Want to share your content on R-bloggers? click here if you have a blog, or here if you don't.

Time series data is an important area of analysis, especially if you do a lot of web analytics. To be able to analyse time series effectively, it helps to understand the interaction between general seasonality in activity and the underlying trend.

The interactions between trend and seasonality are typically classified as either additive or multiplicative. This post looks at how we can classify a given time series as one or the other to facilitate further processing.

It’s important to understand what the difference between a multiplicative time series and an additive one before we go any further.

There are three components to a time series:
trend how things are overall changing
seasonality how things change within a given period e.g. a year, month, week, day
error/residual/irregular activity not explained by the trend or the seasonal value

How these three components interact determines the difference between a multiplicative and an additive time series.

In a multiplicative time series, the components multiply together to make the time series. If you have an increasing trend, the amplitude of seasonal activity increases. Everything becomes more exaggerated. This is common when you’re looking at web traffic.

In an additive time series, the components add together to make the time series. If you have an increasing trend, you still see roughly the same size peaks and troughs throughout the time series. This is often seen in indexed time series where the absolute value is growing but changes stay relative.

You can have a time series that is somewhere in between the two, a statistician’s “it depends”, but I’m interested in attaining a quick classification so I won’t be handling this complication here.

## There’s a package for that

When I first started doing time series analysis, the only way to visualise how a time series splits into different components was to use base R. About the time I was feeling the pain, someone released a ggplot2 time series extension!
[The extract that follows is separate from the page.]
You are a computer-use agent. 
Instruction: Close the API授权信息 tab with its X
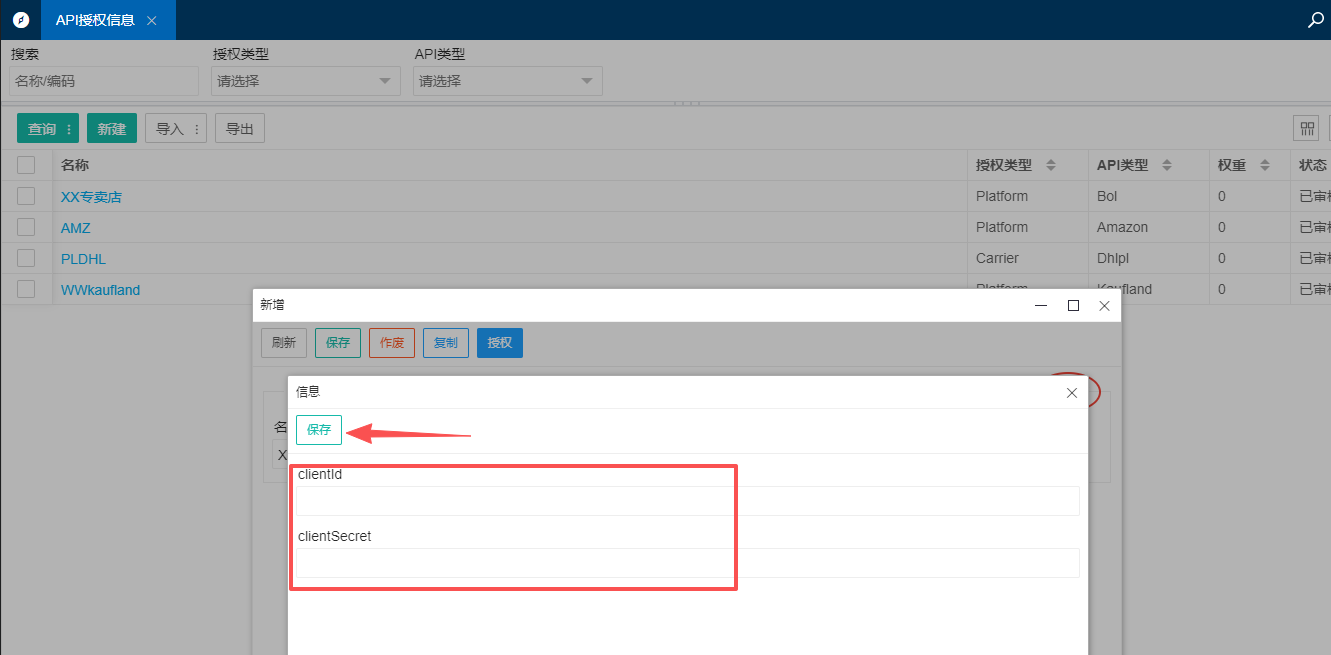(152, 21)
I’ll be using ggseas where I can.

We’ll use the nzbop data set from ggseas to, first of all, examine a single time series and then process all the time series in the dataset to determine if they’re multiplicative or additive.
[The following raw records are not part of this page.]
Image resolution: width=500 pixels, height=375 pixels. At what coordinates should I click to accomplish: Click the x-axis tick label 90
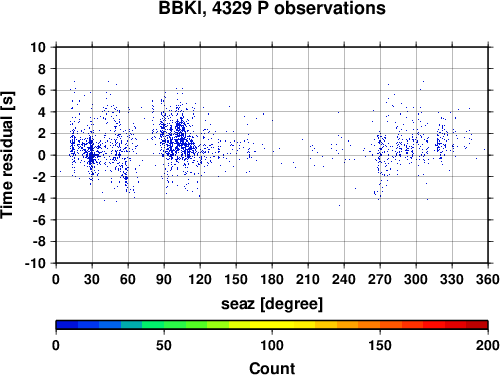pyautogui.click(x=164, y=279)
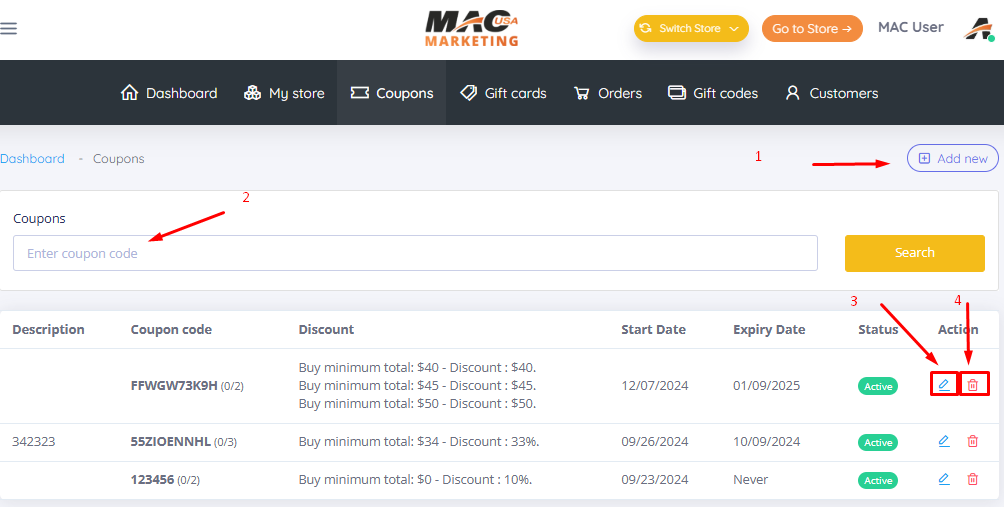The image size is (1004, 507).
Task: Open the hamburger sidebar menu
Action: (x=9, y=28)
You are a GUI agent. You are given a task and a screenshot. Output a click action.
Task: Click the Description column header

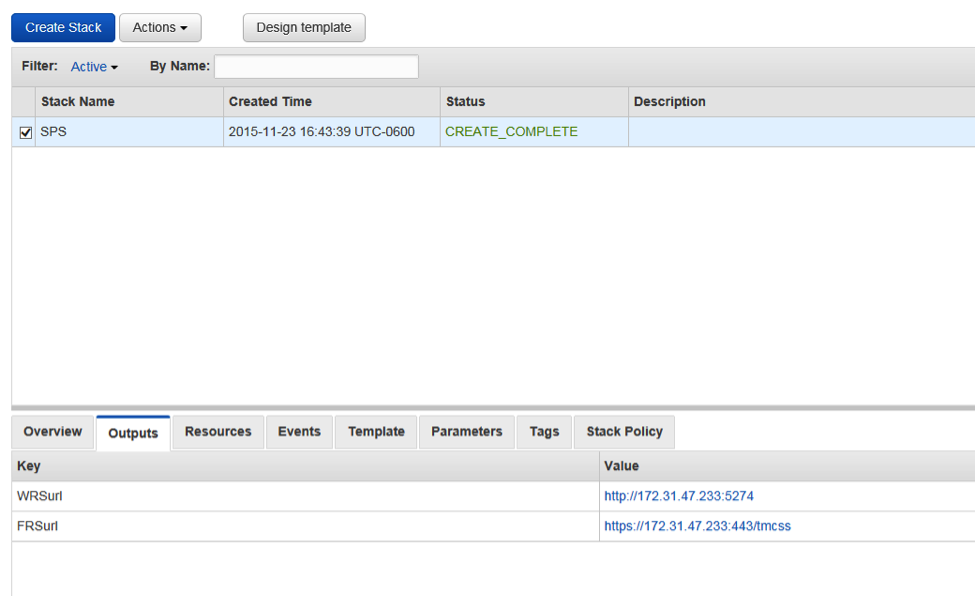[x=669, y=102]
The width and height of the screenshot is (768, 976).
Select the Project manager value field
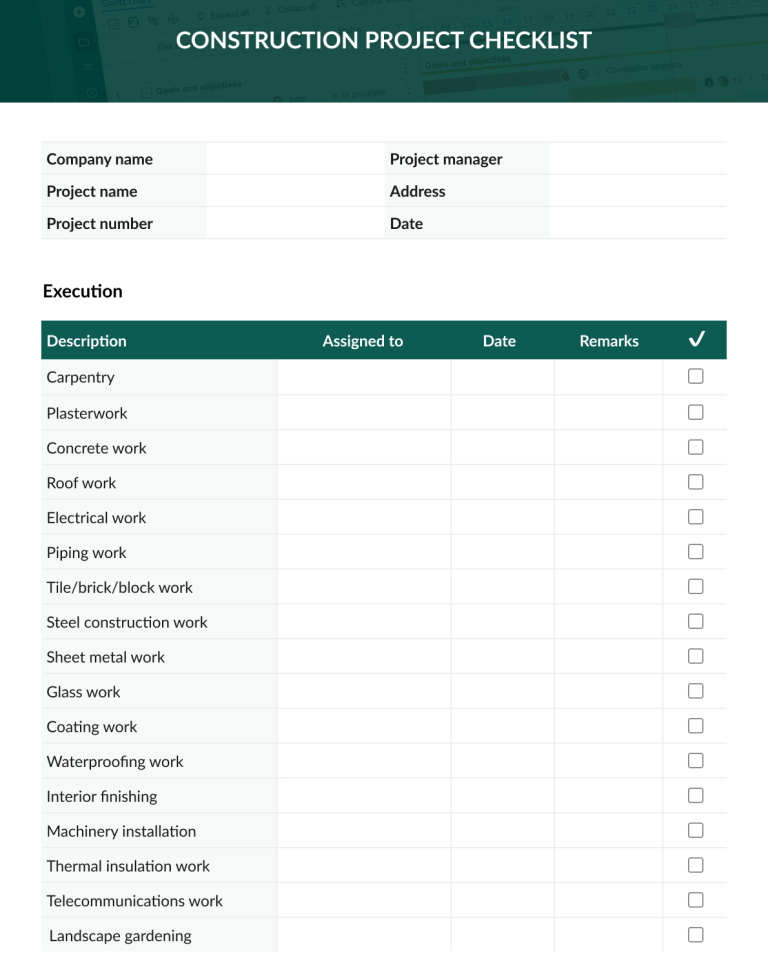pos(638,159)
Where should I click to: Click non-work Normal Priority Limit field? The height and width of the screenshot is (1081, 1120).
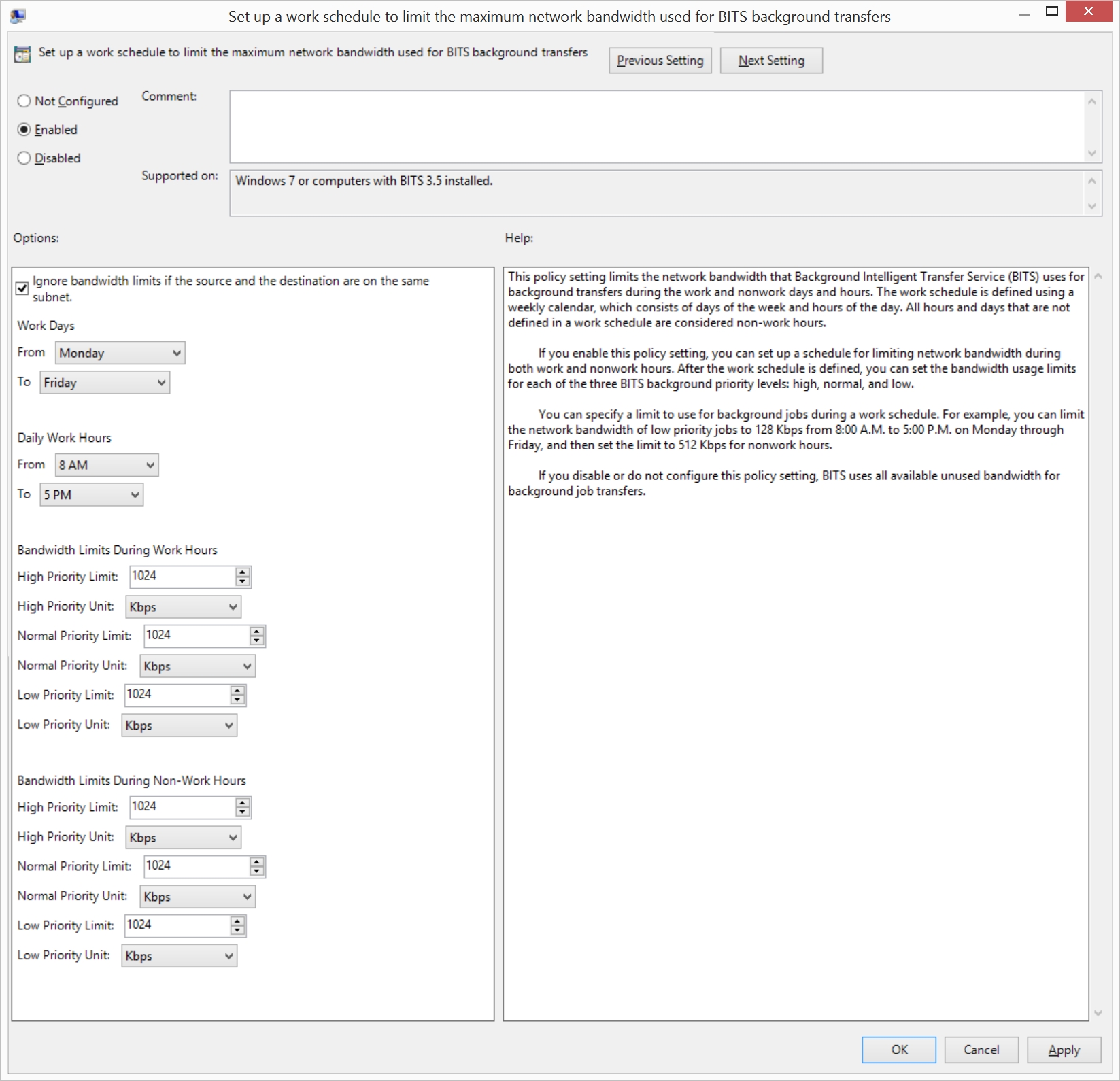[196, 866]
sample_ts<-nzdata[Account == "Current account" & Category=="Services; Exports total",
.(TimePeriod, Value)]

TimePeriod Value
1971-06-30 55
1971-09-30 56
1971-12-31 60
1972-03-31 65
1972-06-30 65
1972-09-30 63

I’ll be using other packages (like data.table) and will only show relevant code snippets as I go along. You can get the whole script in a GIST.

## Decomposing the data

To be able to determine if the time series is additive or multiplicative, the time series has to be split into its components.
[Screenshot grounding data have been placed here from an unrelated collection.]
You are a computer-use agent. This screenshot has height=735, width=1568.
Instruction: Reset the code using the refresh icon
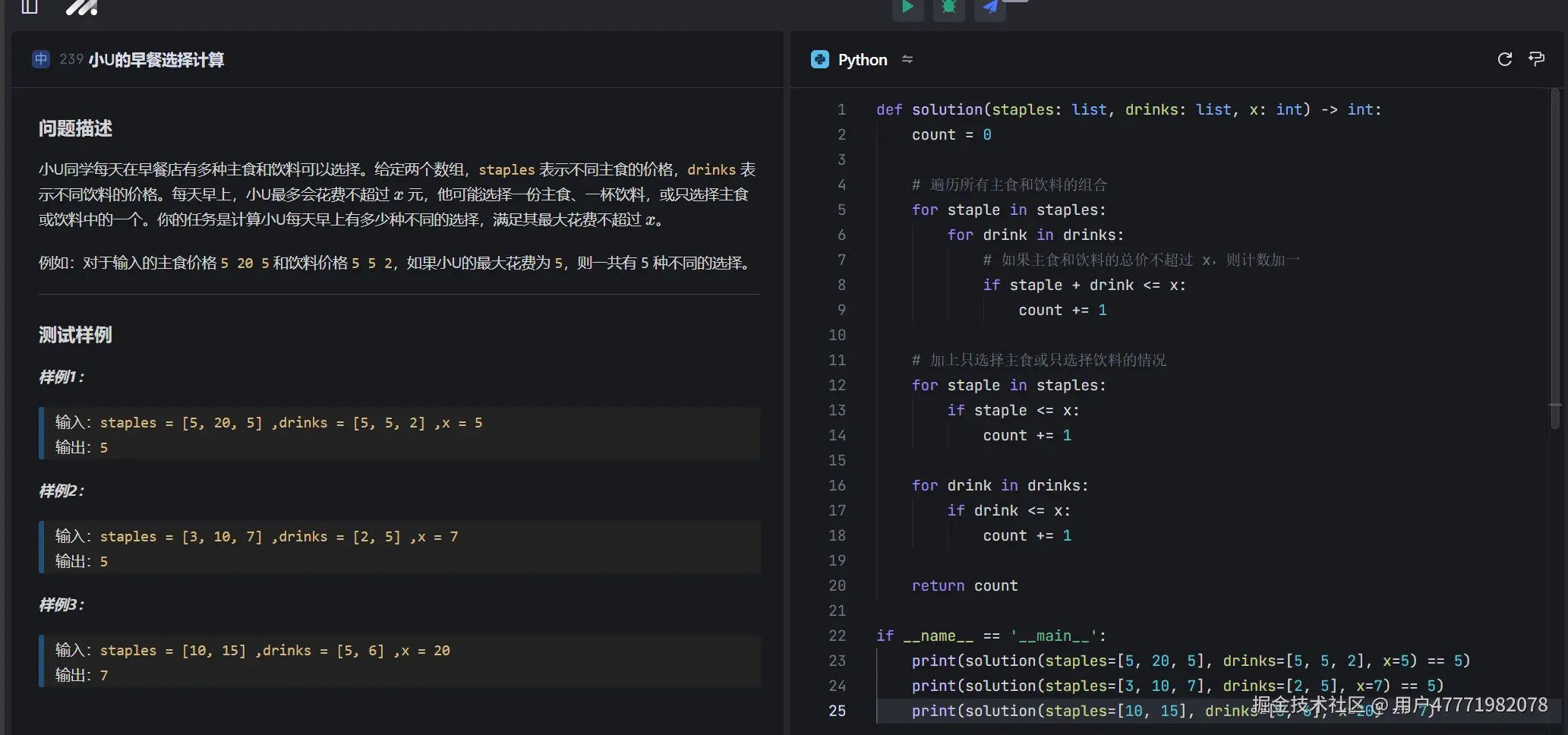[1504, 59]
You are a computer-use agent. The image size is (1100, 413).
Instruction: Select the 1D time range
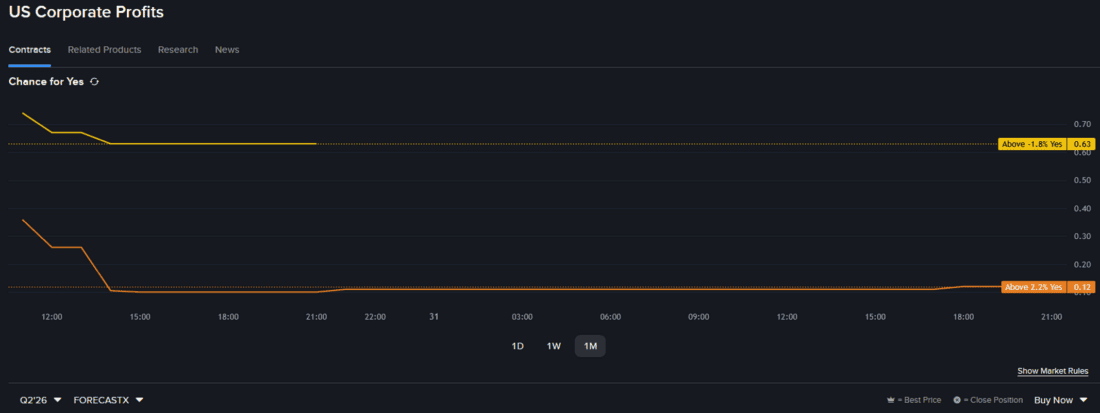518,346
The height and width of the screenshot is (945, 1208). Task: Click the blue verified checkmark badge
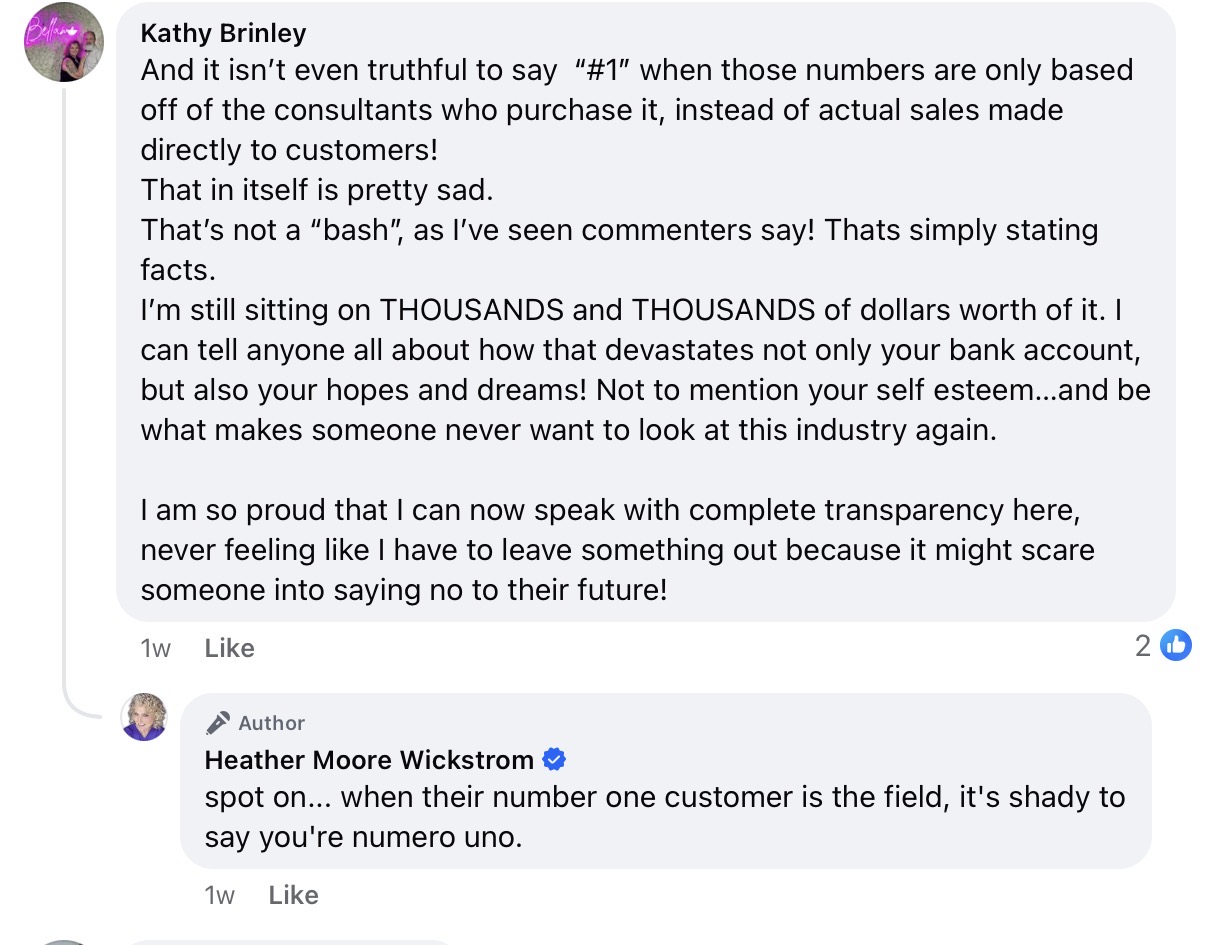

Existing functions to decompose the time series include decompose(), which allows you pass whether the series is multiplicative or not, and stl(), which is only for additive series without transforming the data. I could use stl() with a multiplicative series if I transform the time series by taking the log. For either function, I need to know whether it’s additive or multiplicative first.

### The trend

The first component to extract is the trend. There are a number of ways you can do this, and some of the simplest ways involve calculating a moving average or median.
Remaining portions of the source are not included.